Jaya hatte Sorge, er würde direkt wieder weglaufen, deshalb ging er nicht auf ihn zu, sondern fragte ihn von dort aus, wo er stand, nach seinem Namen. „Raja“, sagte der Junge. Einem inneren Impuls folgend, fragte er weiter: „Du bist allein?“ Der Junge nickte. Um sicherzugehen, dass er die Frage auch richtig verstanden hatte, fragte er noch einmal anders nach: „Wo ist deine Mutter?“ Der Kleine sagte leise: „Sie ist tot.“ Und setzte noch hinzu: „Die anderen auch.“ Jaya spürte, dass er die Wahrheit sagte. Wer sich hinter „die anderen“ verbarg, würde er vielleicht später herausfinden. „Und wo lebst du?“ Es war eine riskante Frage, denn der Kleine brauchte sein Versteck noch und würde es ihm sicher nicht verraten. Jaya wartete gespannt und nickte anerkennend, als Raja eine Antwort gab, die wohl gleichzeitig der Wahrheit entsprach als auch klug war: „Hier“, sagte er, „auf dem Gelände.“ Jaya nickte. Das Gelände war sehr weitläufig, die Gebäude verwinkelt und der Junge war klein, er rollte sich vermutlich nachts in einer Ecke zusammen und schlief unentdeckt hinter irgendeiner der vielen Türen. Er sah aus wie fünf oder sechs, aber Jaya wollte es genau wissen und fragte: „Wie alt bist du?“
„Ich bin neun Jahre alt“, sagte der Junge. Und etwas selbstbewusster fügte er hinzu: „Ich habe am 30.Januar Geburtstag.“
Jaya betrachtete ihn aufmerksam. Er hatte also einen Jungen vor sich, der nicht genug zu essen gehabt hatte und mit seiner körperlichen Entwicklung hinter seinem Alter zurückgeblieben war, der aber wohl wusste, dass er an einem historischen Tag geboren worden war, am Todestag Gandhis.
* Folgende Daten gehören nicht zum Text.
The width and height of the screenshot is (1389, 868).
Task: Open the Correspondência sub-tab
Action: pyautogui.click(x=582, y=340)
„Was ist mit der Schule?“, fragte er offen.
Raja sah auf den Boden und sagte traurig: „Ein Jahr. Ich bin nur ein Jahr lang hingegangen. Als meine Mutter noch da war. Danach ging es nicht mehr.“
Jaya verstand. „Bist du gerne hingegangen?“
Der Junge sah ihn an und strahlte: „Ja, sehr, sehr gerne.“
Er konnte später nicht sagen, in welchem Moment genau er gewusst hatte, dass er dem Jungen einen Platz in seinem Kinderheim anbieten würde, aber als er es tat, war er sich sicher, dass Raja das Angebot annehmen würde. Und so war es auch. Er stellte sich ihm kurz vor, erzählte ihm von dem Kinderheim und lud ihn ein, sich das Haus selber anzusehen und dort zu entscheiden, ob es ein Platz sein könnte, an dem er leben wollte. Es war jetzt Mittag und die jüngeren Kinder würden gleich aus der Schule nach Hause kommen. Er könnte sie kennenlernen, mit ihnen spielen und am Abend entscheiden, ob er länger bleiben wollte.
Doktor Ranjini dachte, dass dieser Mann absolut vertrauenswürdig wirkte und dass auch der Junge das zu merken schien. Er lehnte jetzt nicht mehr an dem Türrahmen, sondern war näher gekommen und hörte dem Leiter des Kinderheims zu. Wie oft dieser wohl schon enttäuscht worden war, weil ein Kind seine Chance nicht erkannte? Wie oft so eine Begegnung vielleicht zwar zunächst vielversprechend weiterging, dann aber doch im Leeren verlief, weil ein Kind, das einmal auf der Straße und auf sich gestellt gelebt hatte, sich schwer in so ein System wie ein Kinderheim eingliedern ließ? Wie oft dieser Mann wohl schon diese Art von Gespräch mit einem Kind geführt hatte?